What happens is the physician orders a genetic test. That test is then intercepted at the laboratory level – not sent out as per the physician’s order. Next, an internal review determines whether the test requested is “medically appropriate” or not. The outcome could be: “Well, you could have ordered a more efficient, better test and here is what we propose. Would you like to order this specific test?” And then the doctor makes an informed decision which results in either accepting the choice or insisting to order the originally suggested test which could be rejected yet a second time. This is now the approach of many major US medical centers. The way it is supposed to operate is that if there is a disagreement between the laboratory formulary committee and the attending physician, in general the attending physician’s order is supposed to prevail. To address conflicts without too much friction, I highly recommend the ordering physician seek consensus with peers to equalize the power dynamics with the utilization managers.

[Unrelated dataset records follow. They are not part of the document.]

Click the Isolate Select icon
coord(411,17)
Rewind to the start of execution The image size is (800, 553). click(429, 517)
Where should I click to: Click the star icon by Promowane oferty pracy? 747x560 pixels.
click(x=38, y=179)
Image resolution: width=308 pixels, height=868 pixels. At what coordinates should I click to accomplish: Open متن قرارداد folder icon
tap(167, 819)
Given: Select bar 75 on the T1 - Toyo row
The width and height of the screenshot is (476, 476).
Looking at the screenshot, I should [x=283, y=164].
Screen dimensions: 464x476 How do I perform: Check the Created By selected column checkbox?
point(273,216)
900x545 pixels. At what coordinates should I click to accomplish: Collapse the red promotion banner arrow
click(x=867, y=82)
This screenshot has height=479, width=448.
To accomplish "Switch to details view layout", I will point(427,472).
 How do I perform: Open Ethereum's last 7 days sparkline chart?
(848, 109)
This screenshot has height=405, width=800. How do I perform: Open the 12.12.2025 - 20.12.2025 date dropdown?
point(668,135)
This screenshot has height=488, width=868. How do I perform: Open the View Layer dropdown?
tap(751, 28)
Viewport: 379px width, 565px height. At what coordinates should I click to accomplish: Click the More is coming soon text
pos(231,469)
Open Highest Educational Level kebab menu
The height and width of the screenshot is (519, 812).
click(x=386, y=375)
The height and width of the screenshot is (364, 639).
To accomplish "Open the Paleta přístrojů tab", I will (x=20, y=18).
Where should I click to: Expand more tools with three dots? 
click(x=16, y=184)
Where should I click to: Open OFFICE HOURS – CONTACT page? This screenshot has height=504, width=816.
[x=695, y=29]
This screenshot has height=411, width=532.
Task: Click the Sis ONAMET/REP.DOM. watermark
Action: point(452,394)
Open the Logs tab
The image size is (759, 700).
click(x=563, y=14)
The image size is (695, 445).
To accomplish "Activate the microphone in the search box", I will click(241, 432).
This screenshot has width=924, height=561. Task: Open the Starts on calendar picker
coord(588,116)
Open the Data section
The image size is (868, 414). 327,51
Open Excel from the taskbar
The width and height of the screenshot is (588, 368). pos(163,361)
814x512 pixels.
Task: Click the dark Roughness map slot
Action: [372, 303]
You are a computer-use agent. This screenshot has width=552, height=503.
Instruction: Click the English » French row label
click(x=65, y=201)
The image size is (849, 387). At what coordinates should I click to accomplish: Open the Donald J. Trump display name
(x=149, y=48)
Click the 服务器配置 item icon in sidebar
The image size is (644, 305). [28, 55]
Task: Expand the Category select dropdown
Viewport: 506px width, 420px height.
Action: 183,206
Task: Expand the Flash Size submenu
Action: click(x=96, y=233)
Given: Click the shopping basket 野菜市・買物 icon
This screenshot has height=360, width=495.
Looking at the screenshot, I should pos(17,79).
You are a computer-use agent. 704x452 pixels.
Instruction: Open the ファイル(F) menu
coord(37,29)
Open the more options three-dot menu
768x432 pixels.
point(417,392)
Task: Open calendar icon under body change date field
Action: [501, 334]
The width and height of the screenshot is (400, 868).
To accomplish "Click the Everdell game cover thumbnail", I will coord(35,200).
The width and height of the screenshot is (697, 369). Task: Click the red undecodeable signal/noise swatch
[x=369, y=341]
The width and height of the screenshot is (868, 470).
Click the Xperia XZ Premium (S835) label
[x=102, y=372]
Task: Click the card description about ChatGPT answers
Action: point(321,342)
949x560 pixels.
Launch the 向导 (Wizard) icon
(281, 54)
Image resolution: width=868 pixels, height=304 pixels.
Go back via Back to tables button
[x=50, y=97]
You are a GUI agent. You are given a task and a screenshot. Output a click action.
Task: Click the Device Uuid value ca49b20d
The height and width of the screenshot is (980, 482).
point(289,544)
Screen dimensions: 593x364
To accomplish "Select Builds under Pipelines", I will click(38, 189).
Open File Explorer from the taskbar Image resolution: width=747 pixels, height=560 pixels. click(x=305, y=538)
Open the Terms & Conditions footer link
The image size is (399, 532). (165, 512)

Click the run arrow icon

Self-regulation through peer consultation and consensus building
My proposed model suggests that all treating physicians do their own voluntary, independent, peer review to come to a consensus of what test to select. If you have four board certified physicians independently come to a consensus that this would be the best test to order for this patient at this particular time, it lessens the imbalance of power and makes it much harder to override. Ultimately, the reason why we have to deal with these oversight panels is because physicians have failed to self-regulate effectively. If we had a perfect track record of ordering only the tests that are most appropriate, then we really would not find ourselves in this predicament. The model of consultation and consensus building is a way of self-regulation which should obviate the need for anybody else to come in and challenge all that. I believe, this could be part of a much broader solution in medicine as well.
“The individual physician-patient relationship is so under siege by massive sized organizations like insurance companies, pharmacy benefit managers, and hospital committees that it cannot survive anymore on its own.”
It is only when doctors work together can they regulate themselves and make sure that they are following best practices with the goal to reform the system.